Labial herpes is a later symptom than the rashes, and is of favour- able import. Inequality of the pupils is less common than in tuber- culous meningitis. Squint is seen in a smaller proportion of cases (6%) than in tuberculous meningitis. Hemiplegia, usually tran- sient, and nerve deafness, usually permanent, each occur in about 5% of cases. Albuminuria is common, but usually transient; hae- maturia occurs in a small proportion, and, to a less extent, glycosuria. Constipation is almost invariable and with the incessant vomiting may lead to the diagnosis of an acute abdominal condition.

In children the disease is often ushered in by convulsions. Retrac- tion occurs at a_n earlier stage than in adults. Persistent tetany of hands and feet is common and rapid emaciation occurs.
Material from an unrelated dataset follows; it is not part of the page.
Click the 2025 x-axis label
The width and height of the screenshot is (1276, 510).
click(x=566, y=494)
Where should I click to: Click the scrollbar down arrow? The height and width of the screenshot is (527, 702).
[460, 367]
Three main clinical types of the disease are described, fulminant, severe and atypical. A fulminant case is one in which the initial systemic invasion results in so profound a toxaemia that the death or early collapse of the patient may obscure the meningeal condi- tion. Death may take place in a few hours after onset. Fulminant cases amount to some 5 % and are more common at the height of an epidemic. Typical severe cases form some 85 % of all cases and in them cerebro-spinal fever forms as clear a clinical feature as does any disease. Atypical cases form some 10% and the most usual form is one with a long preliminary pyrexia which may be diagnosed as enteric or trench fever. Ambulant or slight attacks do not occur.
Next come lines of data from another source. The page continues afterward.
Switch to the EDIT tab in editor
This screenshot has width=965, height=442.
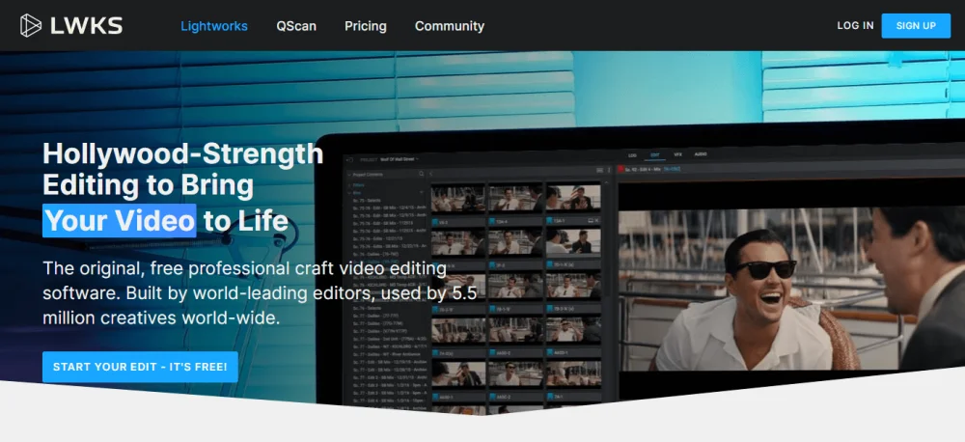coord(655,154)
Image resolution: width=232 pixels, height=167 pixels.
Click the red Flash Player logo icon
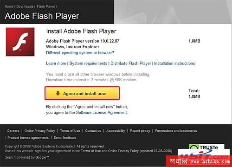click(x=20, y=42)
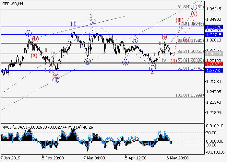Select the red (iii) forecast wave label
The image size is (227, 162).
[180, 20]
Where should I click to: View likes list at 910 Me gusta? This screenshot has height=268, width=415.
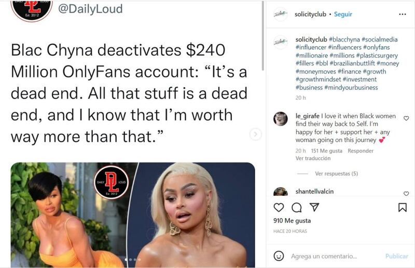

The essentials of the treatment of cerebro-spinal fever are three :

First, early and repeated relief of pressure by lumbar puncture; this procedure alone will considerably reduce the case mortality rate in adults. Secondly, the early and repeated intrathecal admin- istration of a potent antimeningococcal serum (intravenous admin- istration may also be beneficial if the systemic invasion be marked). Thirdly, the relief of pain.

Serum treatment depends for its success upon early administra- tion, upon sufficient dosage and upon the therapeutic potency of the serum itself. The serum treatment of cerebro-spinal fever was intro- duced by Flexner and Jobling in the New York epidemic of 1905 with great success, and reduced the " untreated case" death-rate of over 70% to a "treated case" death-rate of under 20% in those patients who received serum in the first week of illness.
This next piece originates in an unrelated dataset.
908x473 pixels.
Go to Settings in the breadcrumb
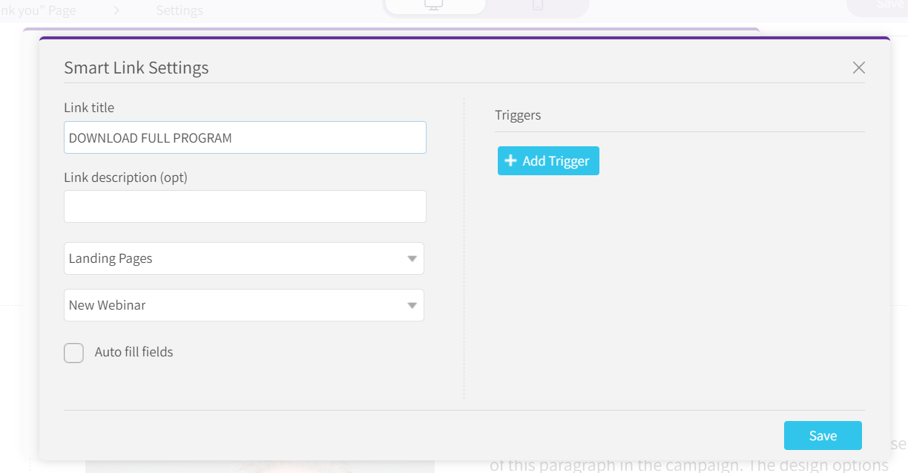(x=180, y=10)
Unfortunately, at the beginning of the 1915 epidemic in England the only serum available proved very disappointing. It had been made from laboratory strains from previous epidemics, and had very little therapeutic effect. Subsequently it was found to fail to agglutinate types I and 2 at a dilution of I in 50. Following the collection of fresh strains from the current epidemic by Arkwright, Gordon, and others, however, a very potent serum was produced from them by McConkey at the Lister Institute in 1916, which again fully vindicated the value of serum treatment, reducing the mortality rate in cases where it was used in the first week to 14%. Gordon has shown that the therapeutic value of serum appears to depend chiefly upon its capacity of neutralizing the toxin of the meningococcus. There is great variation in therapeutic value even in batches produced by the same laboratory, although Gordon's modification of Besredka's method for determining anti-endptoxic content promises well as a method whereby a standardization of anti-meningococcal serum could be reached.

Owing to the complex character of type 2, it is harder to produce a serum satisfactory for all cases infected with this type than to pro- duce potent serum for the other types. The monovalent type I serum produced by Griffith for the Medical Research Committee was extraordinarily effective for type I cases, but his type 2 serum was much less efficacious for type 2 cases.

Lumbar puncture, preferably under an anaesthetic, should be done at the earliest possible occasion. As much cerebro-spinal fluid, usually about 60 c.c., as will flow should be allowed to run from the needle into sterilized test tubes for culture and examination, until the fluid comes one drop at a time with each respiration. If the cerebro-spinal fluid be cloudy or purulent, 30 c.c. of serum warmed to blood-heat is then run in through the needle by gravitation with a rubber tube. The foot of the bed is raised after administration.